Michelle Alves was born and raised in Puerto Rico, and when she steps onto the Granada stage in the role of Anita in West Side Story this week, the audience will be seeing a performer who shares not only the background of her character but also her character’s dream.
“I’ve wanted to play this role since I was 5 years old,” Alves said via phone last week, “and in order to pursue it, I had to leave my family and come to America, as well, so I really identify with Anita.” For those who don’t know every word, note, and dance move of this classic musical that’s based on Romeo and Juliet, Anita is the best friend of Maria, the Juliet figure; and her boyfriend Bernardo, who is Maria’s brother, plays a variation of Shakespeare’s character Tybalt. In other words, Anita bears some of the hardest blows in West Side Story, but she’s sassy, clever, and irrepressible, as well. “Anita is sarcastic but lovable,” says Alves. “She’s a powerful woman, full of love and passion, and she travels a big journey in the course of the show, all the way from very high spirits in Act One to great suffering in Act Two.” This is Alves’s second national tour of West Side Story; she’ll be joined onstage by 32 other cast members this Tuesday-Wednesday, March 18-19.

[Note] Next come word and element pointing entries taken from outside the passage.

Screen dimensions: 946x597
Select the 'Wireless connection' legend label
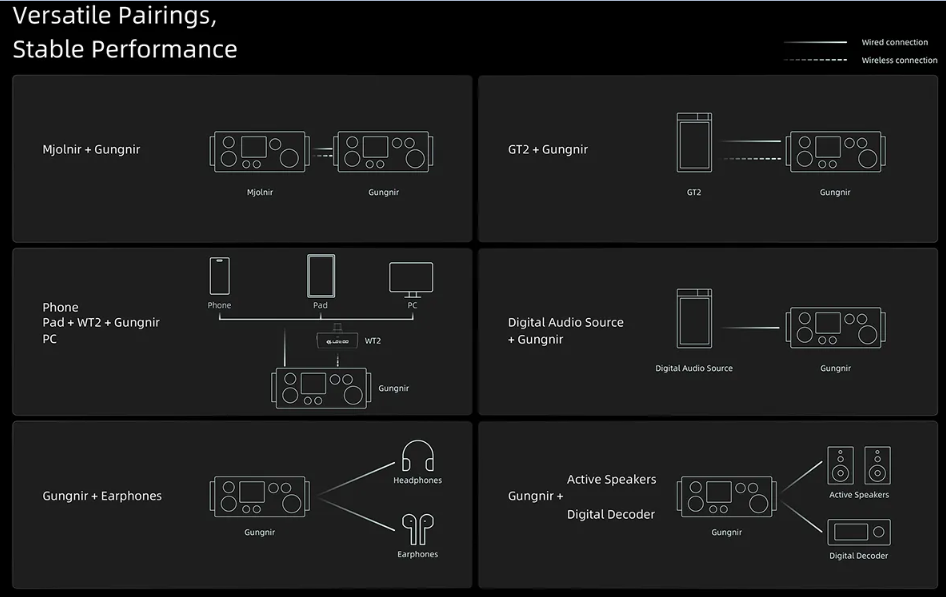coord(899,60)
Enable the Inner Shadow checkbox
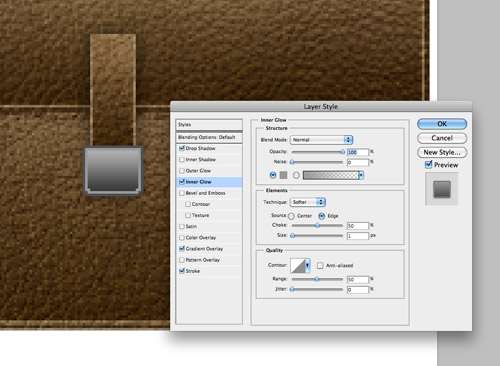500x366 pixels. tap(182, 160)
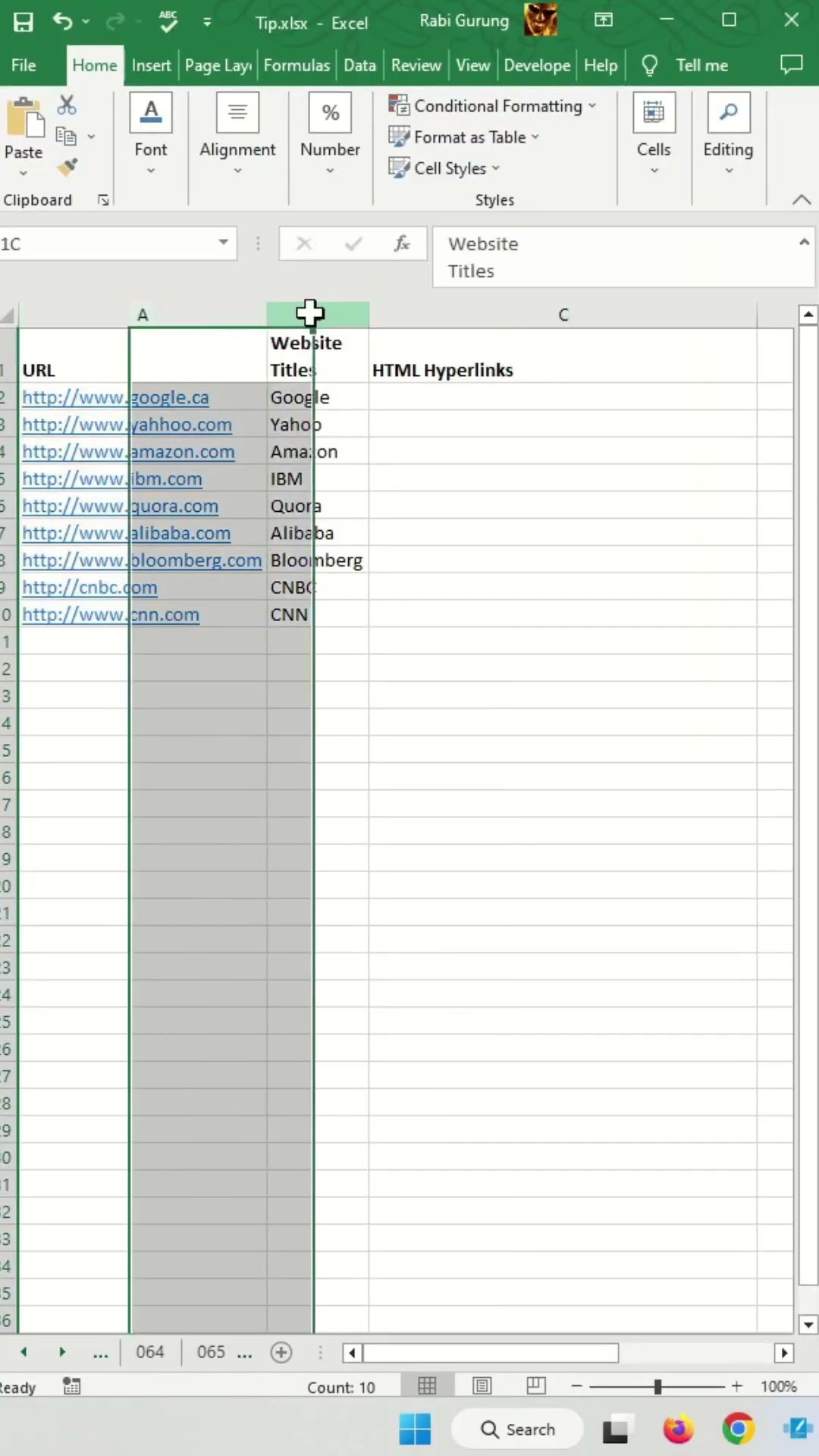
Task: Click the Insert Function fx icon
Action: (401, 243)
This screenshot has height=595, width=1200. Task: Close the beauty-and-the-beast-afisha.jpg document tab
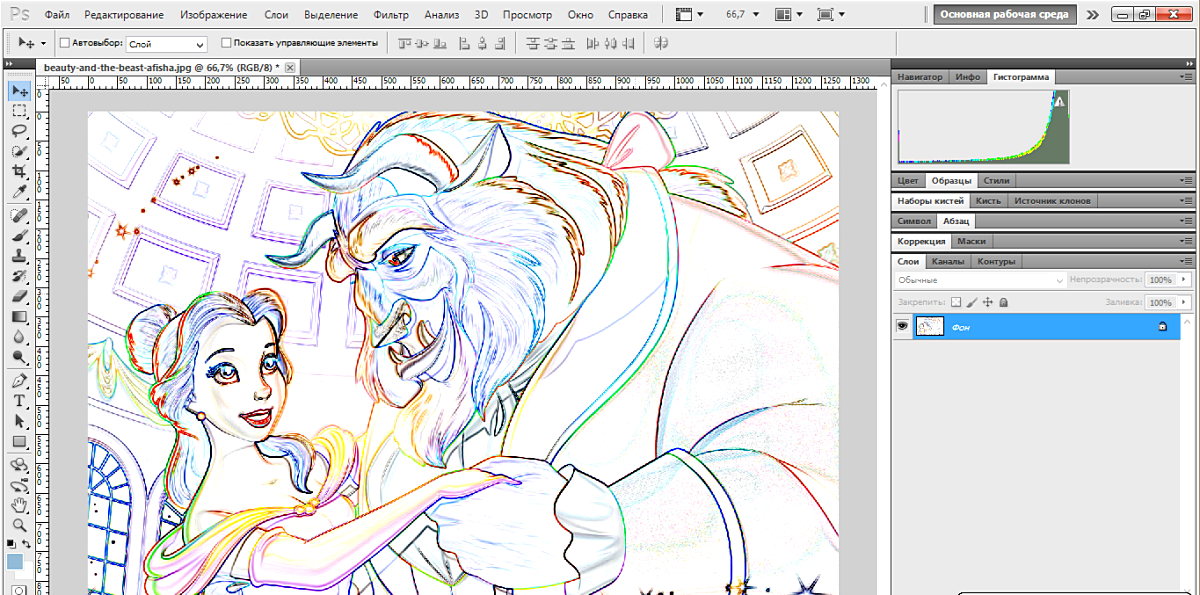[x=291, y=67]
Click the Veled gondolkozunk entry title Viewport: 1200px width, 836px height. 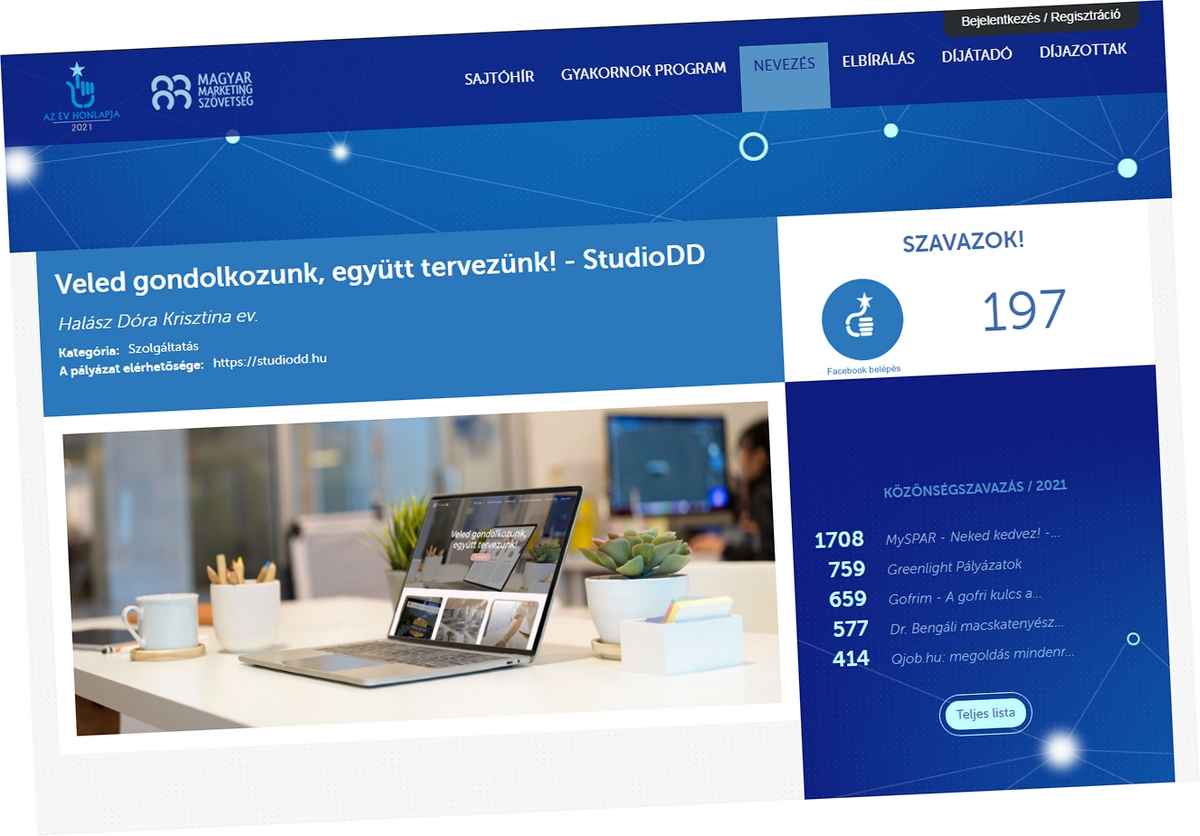(379, 269)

West Side Story occupies a special place in the pantheon of Broadway musicals for several reasons. To start with, the original creative team included composer Leonard Bernstein, playwright Arthur Laurents, lyricist Stephen Sondheim, and choreographer Jerome Robbins. With the songs, Bernstein and Sondheim achieved something that’s more often imagined than accomplished — a blend of classical, jazz, and Broadway that’s edgy and immensely popular. Several, including Anita’s big number, “America,” have taken on lives of their own, and, whether it’s “Tonight,” “I Feel Pretty,” “Something’s Coming,” or even “Gee, Officer Krupke,” no high school musical revue would be complete without at least one of them. But the real revolutionary appeal of the show lies deeper than that, at the magic level of group chemistry. Both Robbins and Laurents rose to the occasion, producing a show that’s as rich in thought-provoking drama and unforgettable dances as it is in superb songs. Put the three elements together in equal parts, and you’ve got what Alves simply described as “a masterpiece.” If you’re a Broadway hound, don’t miss this one, and if you’ve never seen a Broadway musical, West Side Story is the perfect introduction to the form.